**DIRECTIONS:** Where the data below begins, start duplicating lines exactly, and finish with the line containing "This screenshot has width=800, height=575."; add nothing else. Leave the pictures out.

Stored records

■ ■ ■

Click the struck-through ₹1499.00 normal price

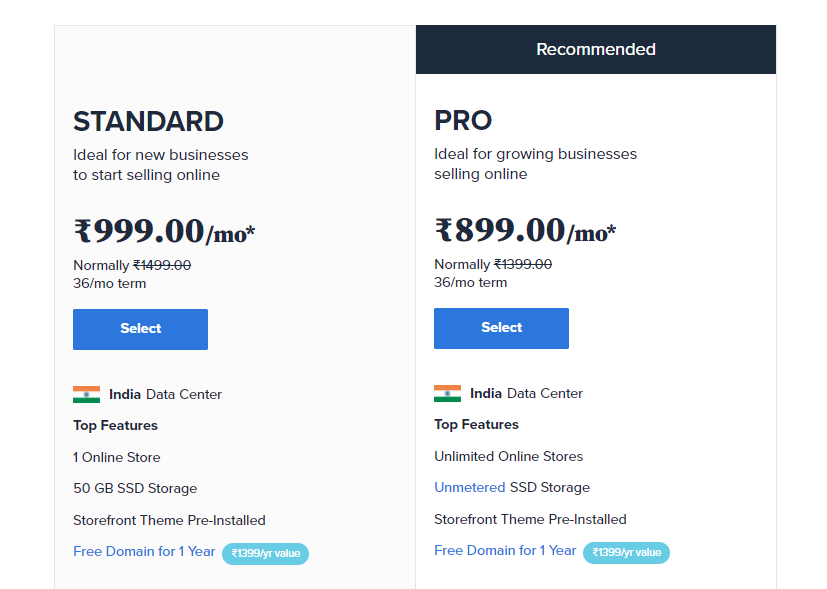click(162, 265)
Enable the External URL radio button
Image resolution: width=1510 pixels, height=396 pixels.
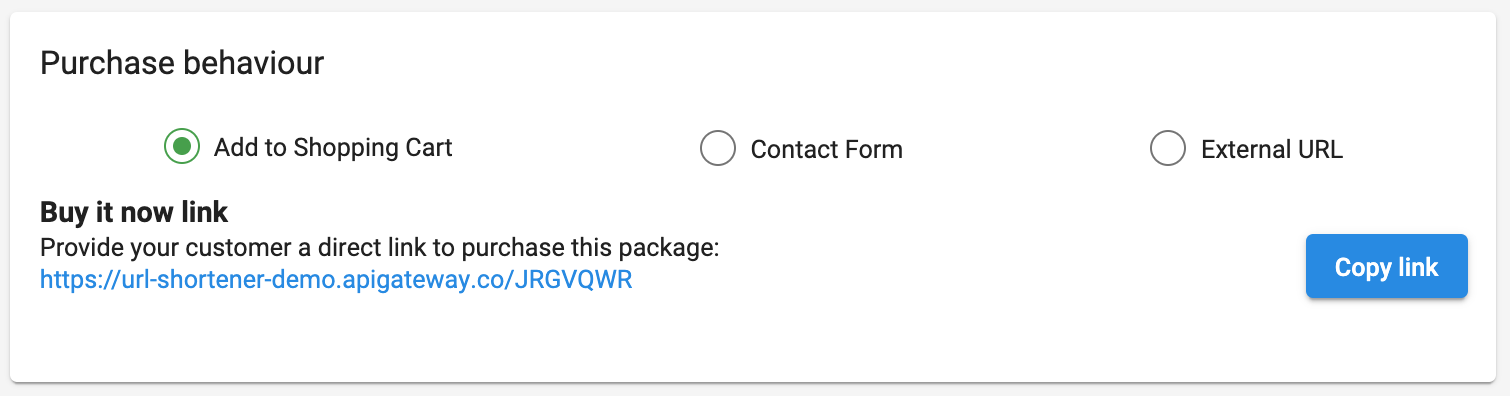coord(1168,149)
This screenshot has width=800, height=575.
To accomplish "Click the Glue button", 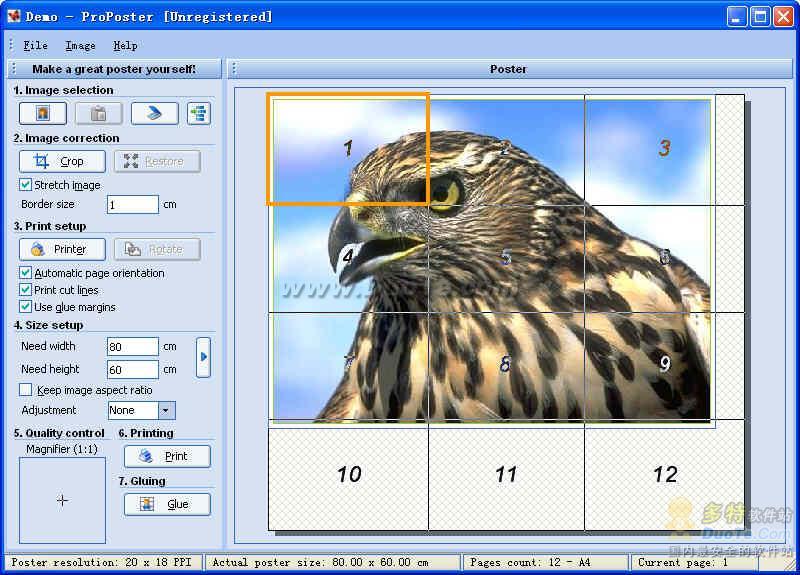I will (167, 504).
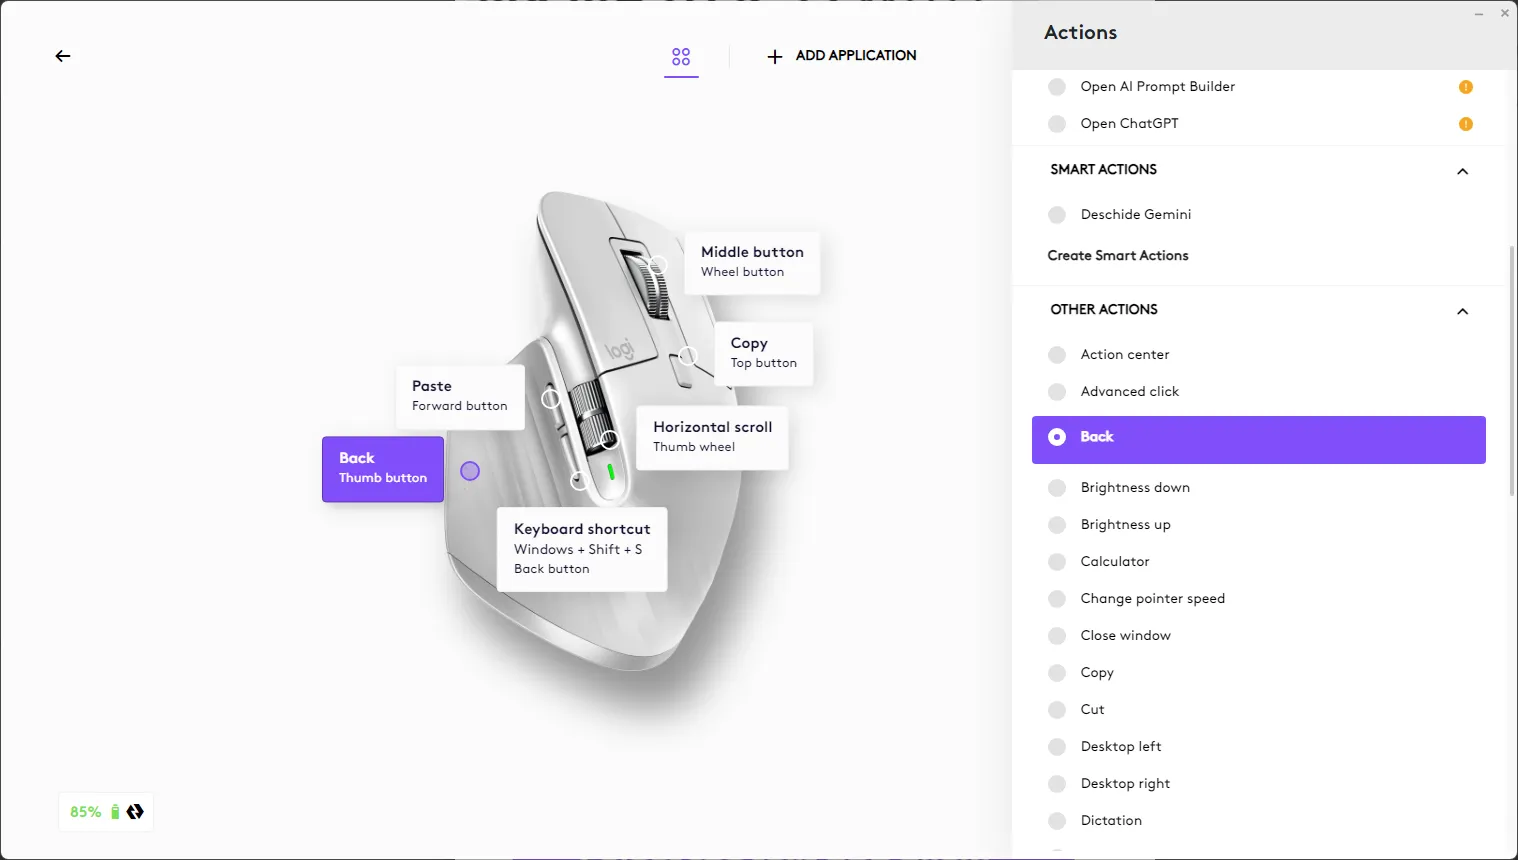Go back using the left arrow icon
Image resolution: width=1518 pixels, height=860 pixels.
click(63, 56)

■ ■ ■

**RESULT OF THIS TASK:**
Click the struck-through ₹1499.00 normal price

click(162, 265)
Enable the External URL radio button
Image resolution: width=1510 pixels, height=396 pixels.
coord(1168,149)
This screenshot has width=800, height=575.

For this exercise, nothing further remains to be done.